Mil Sci Brass Hats Also Waste Nickels

"It's a dirty lie," expostulated Alvin Ruml '45, when he was accused of being the second-best pin-ball shot in College, although he admits John L. Ryan '43 and Armistead C. Leigh '46 to be pretty good.

This trio has been involved in death gripping competition lately to attain topman recognition in an unorganized society of pin-ballers which gathers almost daily in Harry's Arcade.

Win High Scores

On the new Arcade machine, the Monicker, one of the most temperamental mechanisms in Cambridge, Ruml has come through with a neat 58,000 point score, although an outsider, Charlie Marvin, is temporary high-man there with 65,000. Leigh and Ryan are close behind Ruml.

However, the trio's greatest triumph came when Ruml deposited a coin in the other Arcade machine, the Champ, depressed the nickel slot, and pulled it out again with unaccustomed vehemence. All the little lights suddenly lit up, giving Ruml the regular five balls and a 50,000 point handicap. He won 77 free games.

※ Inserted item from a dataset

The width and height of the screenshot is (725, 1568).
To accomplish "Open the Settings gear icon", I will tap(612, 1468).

Colonel Smith Also Pin-Ballist

Though in pin-ball circles the great names are unquestionably Leigh, Ruml and Ryan, Colonel Morton Smith, Adjutant of the military R.O.T.C., was recently seen in Dirty Mary's beating the socks off Captain Andrew Marshall in a pin-ball game that enthused onlooking Colonel Francis A. Doniat, professor of Military Science and Tactics, to such an extent that he nearly jarred the machine into a tilt.

Moreover, Dean Rodman W. Paul '36 was caught in Harry's Arcade the other day bent over the Champ, which was registering a score which an observer described as "close to pay dirt."

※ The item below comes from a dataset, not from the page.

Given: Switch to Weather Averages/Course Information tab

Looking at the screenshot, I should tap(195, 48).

Pin-Balling Good for War Nerves

While the triumvirate members do take a few subjects this year, they spend most of their time in a special course which they call Pin-Ball 101, which relieves them of war-hysteria.

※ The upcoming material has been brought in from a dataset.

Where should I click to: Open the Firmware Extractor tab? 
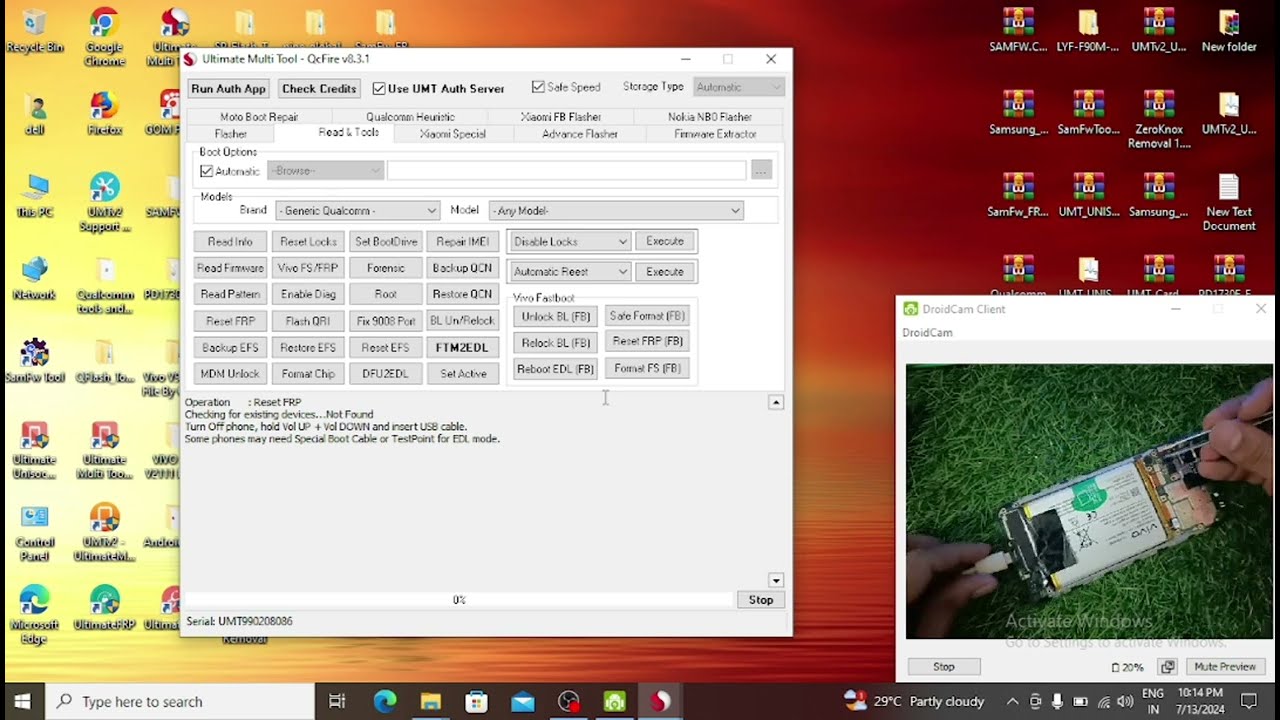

Furthermore, Ryan maintains, a pinballer can develop a lot of coordination, unless he ruins his efficiency by the old stable vice of weaving, where he tries to guide the rolling pin-ball with his hips.

Many subtle and effective types of ballpinners have been developed around the Square, a great many of whom, according to Ryan, get their abilities from old Harvard pin-ball immortals, Irving Soden '39 and Richard Harris '42. Ryan describes them in classes of "pushers," "thumpers," and "smashers," who play pin-ball in the manner which their name suggests.

Ryan admits that last fall he used to be a smasher. Once, for example, when he had coached the ball too much from the sidelines and got a tilt, he became uncontrollably angry and smashed the glass covering.

Though in the past two years the pinball machines about the Square have increased from six to 13, the future in wartime looks black to Ryan and Ruml, who claim that pin-ball repairers haven't the spare parts to keep the machines in serviceable condition for long.